== WHAT THE TASK ASKS ==
Retype every record below exactly as it is written.

Pixel coordinate grounding data:
....................
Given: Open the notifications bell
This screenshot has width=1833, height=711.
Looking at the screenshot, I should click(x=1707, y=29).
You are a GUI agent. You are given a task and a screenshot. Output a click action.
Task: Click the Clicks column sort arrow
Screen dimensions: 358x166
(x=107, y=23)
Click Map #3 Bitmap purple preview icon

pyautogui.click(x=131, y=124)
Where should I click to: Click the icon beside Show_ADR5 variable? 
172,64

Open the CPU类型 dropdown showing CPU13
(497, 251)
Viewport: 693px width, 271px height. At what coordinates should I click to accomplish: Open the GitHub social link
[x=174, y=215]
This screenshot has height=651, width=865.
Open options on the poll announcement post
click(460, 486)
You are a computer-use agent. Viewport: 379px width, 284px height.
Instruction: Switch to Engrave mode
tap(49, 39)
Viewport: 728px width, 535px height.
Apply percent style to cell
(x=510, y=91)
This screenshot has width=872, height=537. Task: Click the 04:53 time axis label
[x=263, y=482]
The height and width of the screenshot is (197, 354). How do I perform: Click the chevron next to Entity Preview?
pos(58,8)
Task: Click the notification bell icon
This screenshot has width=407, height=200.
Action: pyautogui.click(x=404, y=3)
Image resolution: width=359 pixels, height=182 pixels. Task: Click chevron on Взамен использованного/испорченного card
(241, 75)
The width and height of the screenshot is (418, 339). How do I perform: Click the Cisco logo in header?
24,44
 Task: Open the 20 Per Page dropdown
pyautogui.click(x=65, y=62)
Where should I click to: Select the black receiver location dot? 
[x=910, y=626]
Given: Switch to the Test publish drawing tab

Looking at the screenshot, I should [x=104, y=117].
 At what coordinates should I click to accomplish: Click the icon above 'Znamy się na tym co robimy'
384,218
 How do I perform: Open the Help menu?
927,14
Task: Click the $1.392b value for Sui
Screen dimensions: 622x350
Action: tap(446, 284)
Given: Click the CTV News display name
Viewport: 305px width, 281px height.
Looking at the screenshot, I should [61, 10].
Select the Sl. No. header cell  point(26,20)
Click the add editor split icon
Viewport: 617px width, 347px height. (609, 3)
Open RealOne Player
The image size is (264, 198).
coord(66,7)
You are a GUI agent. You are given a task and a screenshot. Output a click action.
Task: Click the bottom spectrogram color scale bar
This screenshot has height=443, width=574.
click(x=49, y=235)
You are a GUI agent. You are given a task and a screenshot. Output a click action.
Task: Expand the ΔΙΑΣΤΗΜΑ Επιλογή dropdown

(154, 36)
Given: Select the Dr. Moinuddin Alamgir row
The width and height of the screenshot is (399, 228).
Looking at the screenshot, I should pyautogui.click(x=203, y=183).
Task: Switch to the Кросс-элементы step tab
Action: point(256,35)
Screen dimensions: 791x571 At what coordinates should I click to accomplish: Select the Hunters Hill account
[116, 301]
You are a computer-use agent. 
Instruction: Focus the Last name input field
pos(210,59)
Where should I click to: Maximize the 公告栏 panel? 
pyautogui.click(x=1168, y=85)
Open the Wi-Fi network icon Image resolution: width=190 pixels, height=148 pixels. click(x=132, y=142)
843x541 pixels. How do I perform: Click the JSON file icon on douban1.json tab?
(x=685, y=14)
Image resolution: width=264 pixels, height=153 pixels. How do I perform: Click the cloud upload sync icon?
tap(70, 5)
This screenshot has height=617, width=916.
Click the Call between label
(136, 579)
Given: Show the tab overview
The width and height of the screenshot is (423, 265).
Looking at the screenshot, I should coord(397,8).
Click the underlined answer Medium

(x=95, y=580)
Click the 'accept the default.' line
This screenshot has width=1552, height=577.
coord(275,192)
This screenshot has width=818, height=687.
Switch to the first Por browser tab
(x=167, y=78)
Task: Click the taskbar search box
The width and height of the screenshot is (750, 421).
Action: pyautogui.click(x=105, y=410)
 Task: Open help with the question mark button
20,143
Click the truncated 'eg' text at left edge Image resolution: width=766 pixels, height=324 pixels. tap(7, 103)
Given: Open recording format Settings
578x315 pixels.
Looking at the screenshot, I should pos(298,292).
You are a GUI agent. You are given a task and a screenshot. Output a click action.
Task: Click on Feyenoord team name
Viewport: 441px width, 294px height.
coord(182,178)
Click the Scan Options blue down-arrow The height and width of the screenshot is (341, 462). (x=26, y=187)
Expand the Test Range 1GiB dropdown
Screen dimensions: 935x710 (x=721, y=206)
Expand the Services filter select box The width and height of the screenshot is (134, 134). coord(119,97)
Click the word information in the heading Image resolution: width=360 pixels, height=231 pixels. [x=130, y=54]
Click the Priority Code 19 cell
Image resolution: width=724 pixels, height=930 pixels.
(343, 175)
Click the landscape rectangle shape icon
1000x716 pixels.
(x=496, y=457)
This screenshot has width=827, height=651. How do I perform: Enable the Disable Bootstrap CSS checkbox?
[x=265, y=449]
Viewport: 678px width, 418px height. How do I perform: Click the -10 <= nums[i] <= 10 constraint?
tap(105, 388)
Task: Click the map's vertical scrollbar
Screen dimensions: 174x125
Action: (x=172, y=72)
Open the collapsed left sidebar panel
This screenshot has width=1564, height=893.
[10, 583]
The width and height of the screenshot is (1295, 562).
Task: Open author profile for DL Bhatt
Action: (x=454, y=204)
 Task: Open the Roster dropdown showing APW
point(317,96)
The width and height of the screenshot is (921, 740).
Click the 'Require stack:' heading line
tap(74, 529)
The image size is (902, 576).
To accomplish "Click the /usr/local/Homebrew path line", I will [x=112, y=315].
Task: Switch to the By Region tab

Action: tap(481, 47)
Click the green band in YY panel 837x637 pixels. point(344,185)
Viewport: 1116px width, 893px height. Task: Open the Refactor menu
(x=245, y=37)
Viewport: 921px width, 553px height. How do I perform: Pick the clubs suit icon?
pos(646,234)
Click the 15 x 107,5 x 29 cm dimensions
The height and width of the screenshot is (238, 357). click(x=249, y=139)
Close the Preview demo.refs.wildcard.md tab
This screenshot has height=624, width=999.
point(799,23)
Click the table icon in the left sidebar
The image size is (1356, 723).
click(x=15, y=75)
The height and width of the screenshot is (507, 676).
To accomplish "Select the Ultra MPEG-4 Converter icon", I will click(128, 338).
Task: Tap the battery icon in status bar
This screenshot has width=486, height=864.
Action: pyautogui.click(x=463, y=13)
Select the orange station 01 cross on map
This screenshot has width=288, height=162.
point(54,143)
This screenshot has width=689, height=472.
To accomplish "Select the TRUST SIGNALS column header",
....................
== SOLUTION ==
Given: Open the notifications bell
This screenshot has width=1833, height=711.
Looking at the screenshot, I should click(x=1707, y=29).
You are a GUI agent. You are given a task and a screenshot. Output a click action.
Task: Click the Clicks column sort arrow
Screen dimensions: 358x166
(x=107, y=23)
Click Map #3 Bitmap purple preview icon

pyautogui.click(x=131, y=124)
Where should I click to: Click the icon beside Show_ADR5 variable? 
172,64

Open the CPU类型 dropdown showing CPU13
(497, 251)
Viewport: 693px width, 271px height. At what coordinates should I click to accomplish: Open the GitHub social link
[x=174, y=215]
This screenshot has height=651, width=865.
Open options on the poll announcement post
click(460, 486)
You are a computer-use agent. Viewport: 379px width, 284px height.
Instruction: Switch to Engrave mode
tap(49, 39)
Viewport: 728px width, 535px height.
Apply percent style to cell
(x=510, y=91)
This screenshot has width=872, height=537. Task: Click the 04:53 time axis label
[x=263, y=482]
The height and width of the screenshot is (197, 354). How do I perform: Click the chevron next to Entity Preview?
pos(58,8)
Task: Click the notification bell icon
This screenshot has width=407, height=200.
Action: pyautogui.click(x=404, y=3)
Image resolution: width=359 pixels, height=182 pixels. Task: Click chevron on Взамен использованного/испорченного card
(241, 75)
The width and height of the screenshot is (418, 339). How do I perform: Click the Cisco logo in header?
24,44
 Task: Open the 20 Per Page dropdown
pyautogui.click(x=65, y=62)
Where should I click to: Select the black receiver location dot? 
[x=910, y=626]
Given: Switch to the Test publish drawing tab

Looking at the screenshot, I should [x=104, y=117].
 At what coordinates should I click to accomplish: Click the icon above 'Znamy się na tym co robimy'
384,218
 How do I perform: Open the Help menu?
927,14
Task: Click the $1.392b value for Sui
Screen dimensions: 622x350
Action: tap(446, 284)
Given: Click the CTV News display name
Viewport: 305px width, 281px height.
Looking at the screenshot, I should [61, 10].
Select the Sl. No. header cell  point(26,20)
Click the add editor split icon
Viewport: 617px width, 347px height. (609, 3)
Open RealOne Player
The image size is (264, 198).
coord(66,7)
You are a GUI agent. You are given a task and a screenshot. Output a click action.
Task: Click the bottom spectrogram color scale bar
This screenshot has height=443, width=574.
click(x=49, y=235)
You are a GUI agent. You are given a task and a screenshot. Output a click action.
Task: Expand the ΔΙΑΣΤΗΜΑ Επιλογή dropdown

(154, 36)
Given: Select the Dr. Moinuddin Alamgir row
The width and height of the screenshot is (399, 228).
Looking at the screenshot, I should pyautogui.click(x=203, y=183).
Task: Switch to the Кросс-элементы step tab
Action: point(256,35)
Screen dimensions: 791x571 At what coordinates should I click to accomplish: Select the Hunters Hill account
[116, 301]
You are a computer-use agent. 
Instruction: Focus the Last name input field
pos(210,59)
Where should I click to: Maximize the 公告栏 panel? 
pyautogui.click(x=1168, y=85)
Open the Wi-Fi network icon Image resolution: width=190 pixels, height=148 pixels. click(x=132, y=142)
843x541 pixels. How do I perform: Click the JSON file icon on douban1.json tab?
(x=685, y=14)
Image resolution: width=264 pixels, height=153 pixels. How do I perform: Click the cloud upload sync icon?
tap(70, 5)
This screenshot has height=617, width=916.
Click the Call between label
(136, 579)
Given: Show the tab overview
The width and height of the screenshot is (423, 265).
Looking at the screenshot, I should coord(397,8).
Click the underlined answer Medium

(x=95, y=580)
Click the 'accept the default.' line
This screenshot has width=1552, height=577.
coord(275,192)
This screenshot has width=818, height=687.
Switch to the first Por browser tab
(x=167, y=78)
Task: Click the taskbar search box
The width and height of the screenshot is (750, 421).
Action: pyautogui.click(x=105, y=410)
 Task: Open help with the question mark button
20,143
Click the truncated 'eg' text at left edge Image resolution: width=766 pixels, height=324 pixels. tap(7, 103)
Given: Open recording format Settings
578x315 pixels.
Looking at the screenshot, I should pos(298,292).
You are a GUI agent. You are given a task and a screenshot. Output a click action.
Task: Click on Feyenoord team name
Viewport: 441px width, 294px height.
coord(182,178)
Click the Scan Options blue down-arrow The height and width of the screenshot is (341, 462). (x=26, y=187)
Expand the Test Range 1GiB dropdown
Screen dimensions: 935x710 (x=721, y=206)
Expand the Services filter select box The width and height of the screenshot is (134, 134). coord(119,97)
Click the word information in the heading Image resolution: width=360 pixels, height=231 pixels. [x=130, y=54]
Click the Priority Code 19 cell
Image resolution: width=724 pixels, height=930 pixels.
(343, 175)
Click the landscape rectangle shape icon
1000x716 pixels.
(x=496, y=457)
This screenshot has width=827, height=651. How do I perform: Enable the Disable Bootstrap CSS checkbox?
[x=265, y=449]
Viewport: 678px width, 418px height. How do I perform: Click the -10 <= nums[i] <= 10 constraint?
tap(105, 388)
Task: Click the map's vertical scrollbar
Screen dimensions: 174x125
Action: (x=172, y=72)
Open the collapsed left sidebar panel
This screenshot has width=1564, height=893.
[10, 583]
The width and height of the screenshot is (1295, 562).
Task: Open author profile for DL Bhatt
Action: (x=454, y=204)
 Task: Open the Roster dropdown showing APW
point(317,96)
The width and height of the screenshot is (921, 740).
Click the 'Require stack:' heading line
tap(74, 529)
The image size is (902, 576).
To accomplish "Click the /usr/local/Homebrew path line", I will [x=112, y=315].
Task: Switch to the By Region tab

Action: tap(481, 47)
Click the green band in YY panel 837x637 pixels. point(344,185)
Viewport: 1116px width, 893px height. Task: Open the Refactor menu
(x=245, y=37)
Viewport: 921px width, 553px height. How do I perform: Pick the clubs suit icon?
pos(646,234)
Click the 15 x 107,5 x 29 cm dimensions
The height and width of the screenshot is (238, 357). click(x=249, y=139)
Close the Preview demo.refs.wildcard.md tab
This screenshot has height=624, width=999.
point(799,23)
Click the table icon in the left sidebar
The image size is (1356, 723).
click(x=15, y=75)
The height and width of the screenshot is (507, 676).
To accomplish "Select the Ultra MPEG-4 Converter icon", I will click(128, 338).
Task: Tap the battery icon in status bar
This screenshot has width=486, height=864.
Action: pyautogui.click(x=463, y=13)
Select the orange station 01 cross on map
This screenshot has width=288, height=162.
point(54,143)
This screenshot has width=689, height=472.
To accomplish "Select the TRUST SIGNALS column header",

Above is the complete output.